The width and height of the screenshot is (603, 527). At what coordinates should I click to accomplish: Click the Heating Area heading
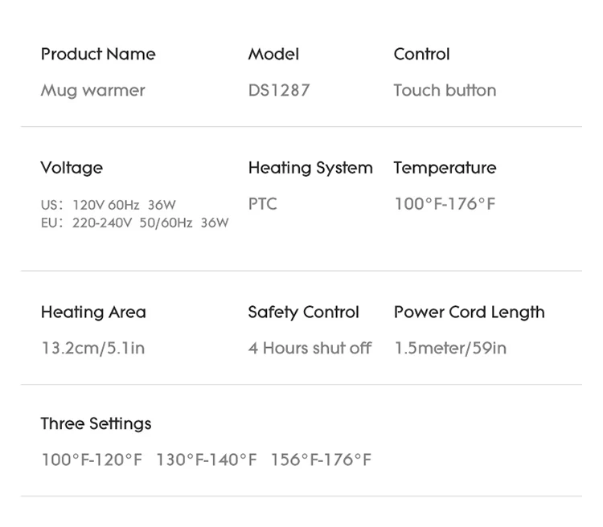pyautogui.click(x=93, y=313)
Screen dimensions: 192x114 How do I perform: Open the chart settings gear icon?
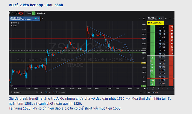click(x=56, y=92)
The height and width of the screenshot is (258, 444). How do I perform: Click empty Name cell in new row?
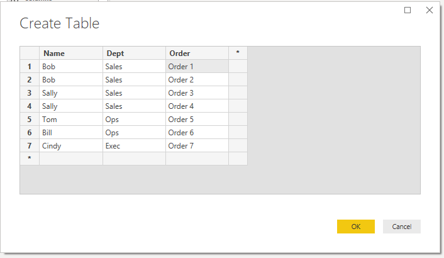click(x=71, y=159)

→ **EXERCISE DESCRIPTION**: Starting with the line that holds "The height and", retype each line through the last one in the listing above, exactly as written. Do not copy any pictures.

→ **EXERCISE SOLUTION**:
The height and width of the screenshot is (258, 444). How do I perform: Click empty Name cell in new row?
click(x=71, y=159)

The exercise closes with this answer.